Sakuda e Favarin – As incubadoras funcionam como berçários de inovação, sendo responsáveis pelos primeiros estágios de desenvolvimento de startups e suas tecnologias. De forma geral, a maior parte das incubadoras são públicas. As aceleradoras, por sua vez, são em geral privadas, focadas em dar escala para as tecnologias das startups.
Os ecossistemas de inovação fortalecem a governança territorial, essencial para sustentar a inovação no longo prazo, especialmente diante das pressões climáticas e da agenda ESG. 
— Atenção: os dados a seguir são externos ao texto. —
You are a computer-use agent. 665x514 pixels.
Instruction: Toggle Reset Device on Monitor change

AgriBrasilis – O que os novos levantamentos da Radar Agtech revelam sobre o setor? 

Sakuda e Favarin – O Radar Agtech 2024 trouxe avanços estruturais importantes:
– Crescimento de 1.125 (2019) para 1.972 agtechs (2024), com maior diversidade regional e segmentação mais equilibrada da cadeia agroalimentar (antes, dentro e depois da fazenda).
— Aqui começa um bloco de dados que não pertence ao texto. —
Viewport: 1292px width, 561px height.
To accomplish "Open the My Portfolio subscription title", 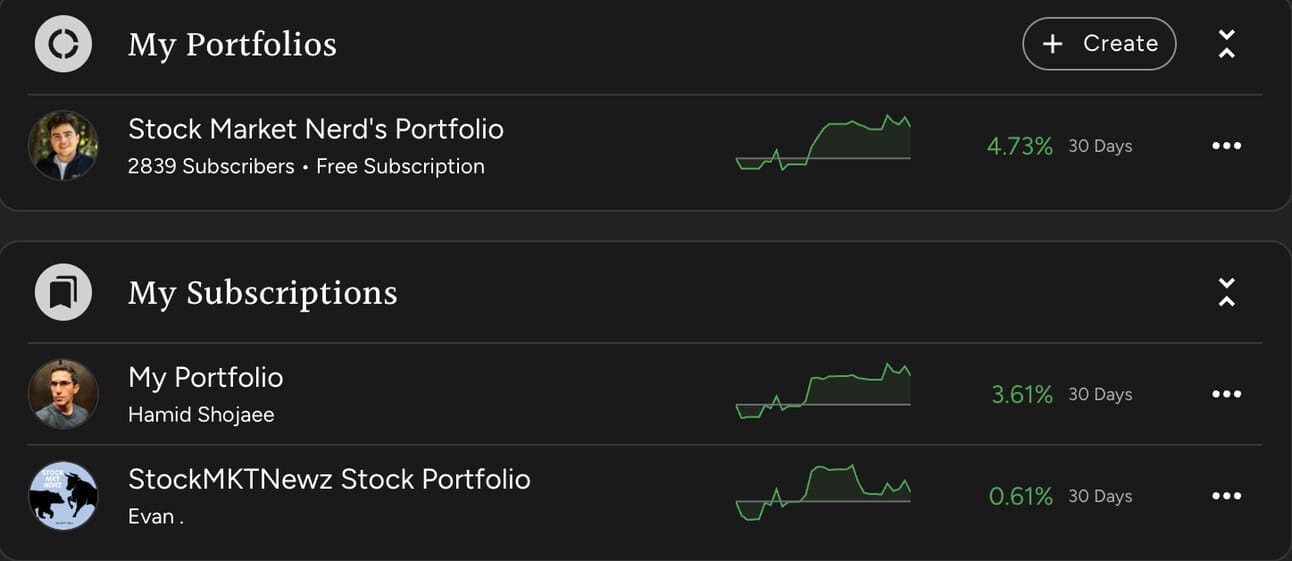I will click(x=205, y=377).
– Segmento “dentro da fazenda” ultrapassou os demais, com 818 agtechs (41,5%), refletindo o avanço da digitalização na produção primária.
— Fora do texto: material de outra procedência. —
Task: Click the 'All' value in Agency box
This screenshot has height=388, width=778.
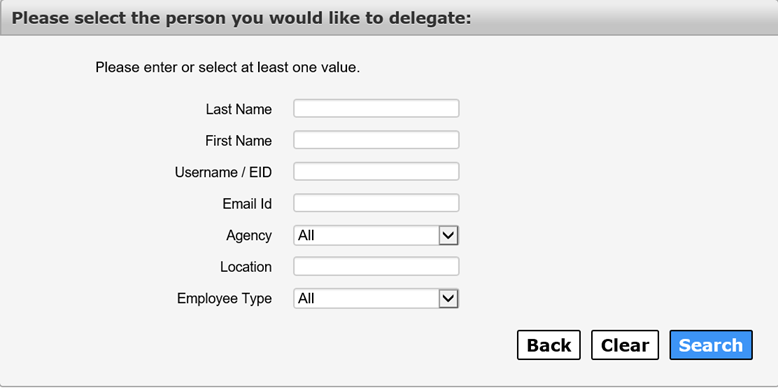Action: coord(306,236)
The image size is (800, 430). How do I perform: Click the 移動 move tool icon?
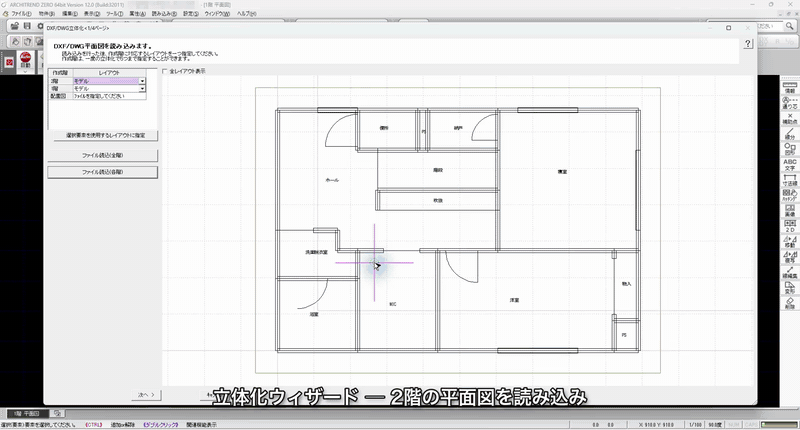[789, 241]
– Investimentos robustos: US$ 550 milhões captados em 2024 (+25% vs. 2023). Cinco rodadas brasileiras representaram 30% de todo o volume captado na América Latina.
– Tendências apontadas pelos investidores incluem: bioinsumos, IA, IoT, rastreabilidade via blockchain, genômica, carne cultivada e soluções de economia circular.
O ecossistema agroalimentar está mais maduro, resiliente e conectado, com potencial para liderança global em inovação aplicada ao agro. 

AgriBrasilis – O que é o Radar Agtech e quais as ações planejadas do projeto?
Sakuda e Favarin – O Radar Agtech projeta um futuro de expansão e internacionalização, com diversas iniciativas estratégicas em desenvolvimento. Entre os principais planos estão a publicação do Radar em inglês e espanhol, ampliando seu alcance e influência na América Latina e em mercados globais. Estão previstas ainda pesquisas e eventos regionais e temáticos, como estudos voltados a políticas públicas, webinars, premiações e programas de capacitação tanto para produtores quanto para startups. Uma nova plataforma digital de conexão com suporte de inteligência artificial também está em fase de desenvolvimento, reforçando o papel do Radar como ferramenta interativa de articulação do ecossistema. Essa visão de futuro consolida o Radar Agtech como um hub de conhecimento e inovação estratégica para o agro, com impacto crescente na formulação de políticas, fomento ao empreendedorismo e integração entre ciência, tecnologia e mercado.